:: Page ::
++++++++++++++++++++
When a teacher reads papers, he comments as “right” or “wrong”. But when a peer
reads the paper, he or she mostly comment about how the paper does or doesn’t
need the assignment guidelines, which leads to an improvement in the papers of
both reviewer and reader. 

 

Another
reason is that it reduces the workload of instructors. With a heavy work load,
it is becoming really hard for an instructor to give a detailed feedback.
Thirdly, students write more carefully when they are communicating with peers
and doing better because of the peer pressure than when they are evaluated by
their teachers. Students do not want to appear unintelligent to their peers,
when they know their work will be read and commented on by another student
during a peer review, they are successful to produce a more polished draft for
review (Rieber 2006). Another research by Plutsky and Wilson (2004) also showed
that peer review helped students to be better writers. Survey results by
MacLeod (1999) also revealed that peer feedback were effective in improving
students’ writing skills.
++++++++++++++++++++
:: Data entries ::
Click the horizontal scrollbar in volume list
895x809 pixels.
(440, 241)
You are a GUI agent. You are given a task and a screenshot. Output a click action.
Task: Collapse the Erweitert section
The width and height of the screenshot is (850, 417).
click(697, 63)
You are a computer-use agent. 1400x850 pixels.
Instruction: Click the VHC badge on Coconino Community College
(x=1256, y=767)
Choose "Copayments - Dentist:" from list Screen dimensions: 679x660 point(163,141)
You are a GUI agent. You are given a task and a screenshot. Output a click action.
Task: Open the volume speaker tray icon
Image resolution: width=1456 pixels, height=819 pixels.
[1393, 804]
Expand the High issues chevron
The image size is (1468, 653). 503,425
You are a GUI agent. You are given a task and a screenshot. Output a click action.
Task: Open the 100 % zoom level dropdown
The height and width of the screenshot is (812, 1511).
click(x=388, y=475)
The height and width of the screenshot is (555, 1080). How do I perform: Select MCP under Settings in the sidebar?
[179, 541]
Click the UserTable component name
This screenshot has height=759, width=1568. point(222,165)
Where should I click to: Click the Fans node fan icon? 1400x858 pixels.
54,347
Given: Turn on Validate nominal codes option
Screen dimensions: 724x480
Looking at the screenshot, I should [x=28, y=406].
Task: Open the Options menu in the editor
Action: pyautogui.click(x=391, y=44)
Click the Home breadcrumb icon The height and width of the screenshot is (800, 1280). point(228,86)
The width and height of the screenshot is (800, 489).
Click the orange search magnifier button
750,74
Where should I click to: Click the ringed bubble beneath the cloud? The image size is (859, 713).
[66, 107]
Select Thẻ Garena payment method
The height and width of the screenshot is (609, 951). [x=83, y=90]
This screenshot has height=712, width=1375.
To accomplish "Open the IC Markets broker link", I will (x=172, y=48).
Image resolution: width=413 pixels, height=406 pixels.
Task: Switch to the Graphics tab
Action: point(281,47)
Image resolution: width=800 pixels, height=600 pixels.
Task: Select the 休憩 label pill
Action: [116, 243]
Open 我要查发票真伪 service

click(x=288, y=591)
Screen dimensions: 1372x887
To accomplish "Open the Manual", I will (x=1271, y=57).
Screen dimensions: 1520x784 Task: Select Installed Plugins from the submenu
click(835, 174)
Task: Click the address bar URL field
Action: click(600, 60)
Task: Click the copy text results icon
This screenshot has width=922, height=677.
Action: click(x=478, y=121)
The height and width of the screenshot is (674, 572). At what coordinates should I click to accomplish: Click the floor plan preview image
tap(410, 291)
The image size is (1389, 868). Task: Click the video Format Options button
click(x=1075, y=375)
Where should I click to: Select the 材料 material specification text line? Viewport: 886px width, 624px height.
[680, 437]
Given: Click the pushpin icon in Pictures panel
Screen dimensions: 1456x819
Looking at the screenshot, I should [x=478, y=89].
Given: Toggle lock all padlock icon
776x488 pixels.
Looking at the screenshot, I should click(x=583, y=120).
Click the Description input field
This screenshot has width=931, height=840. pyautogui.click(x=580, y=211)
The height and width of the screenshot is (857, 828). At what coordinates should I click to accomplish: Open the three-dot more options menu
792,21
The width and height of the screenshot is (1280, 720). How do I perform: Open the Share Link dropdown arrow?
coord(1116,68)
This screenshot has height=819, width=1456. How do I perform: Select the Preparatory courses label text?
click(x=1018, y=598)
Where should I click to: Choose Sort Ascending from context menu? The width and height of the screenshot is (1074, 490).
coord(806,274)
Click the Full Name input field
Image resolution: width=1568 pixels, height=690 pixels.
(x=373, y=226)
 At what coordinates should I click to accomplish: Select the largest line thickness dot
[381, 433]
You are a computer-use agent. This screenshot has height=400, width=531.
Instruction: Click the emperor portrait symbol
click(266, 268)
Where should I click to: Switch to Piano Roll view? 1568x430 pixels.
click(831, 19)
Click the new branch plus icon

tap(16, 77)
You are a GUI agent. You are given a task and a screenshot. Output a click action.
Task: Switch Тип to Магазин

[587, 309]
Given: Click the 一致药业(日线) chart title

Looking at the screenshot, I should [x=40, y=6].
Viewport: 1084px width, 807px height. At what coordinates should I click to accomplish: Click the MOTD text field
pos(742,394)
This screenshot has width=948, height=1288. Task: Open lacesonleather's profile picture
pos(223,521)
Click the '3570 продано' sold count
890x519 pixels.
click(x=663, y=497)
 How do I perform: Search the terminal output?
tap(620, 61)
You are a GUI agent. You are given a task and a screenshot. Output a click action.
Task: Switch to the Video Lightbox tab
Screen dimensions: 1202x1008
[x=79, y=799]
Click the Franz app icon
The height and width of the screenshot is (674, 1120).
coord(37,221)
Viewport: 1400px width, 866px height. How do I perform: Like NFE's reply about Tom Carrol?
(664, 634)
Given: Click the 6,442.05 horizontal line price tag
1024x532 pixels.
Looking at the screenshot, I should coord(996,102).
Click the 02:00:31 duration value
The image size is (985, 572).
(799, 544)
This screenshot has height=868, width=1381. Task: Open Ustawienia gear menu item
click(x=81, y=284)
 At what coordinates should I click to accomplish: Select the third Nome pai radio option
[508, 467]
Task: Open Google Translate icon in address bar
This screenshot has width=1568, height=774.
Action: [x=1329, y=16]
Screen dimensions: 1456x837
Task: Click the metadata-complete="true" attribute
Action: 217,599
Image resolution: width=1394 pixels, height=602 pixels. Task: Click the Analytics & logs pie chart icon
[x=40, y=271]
++++++++++++++++++++
:: Exercise ::
In the text on peer review, which researchers showed that peer review helped students become better writers?

:: Problem solution ::
Plutsky and Wilson (2004)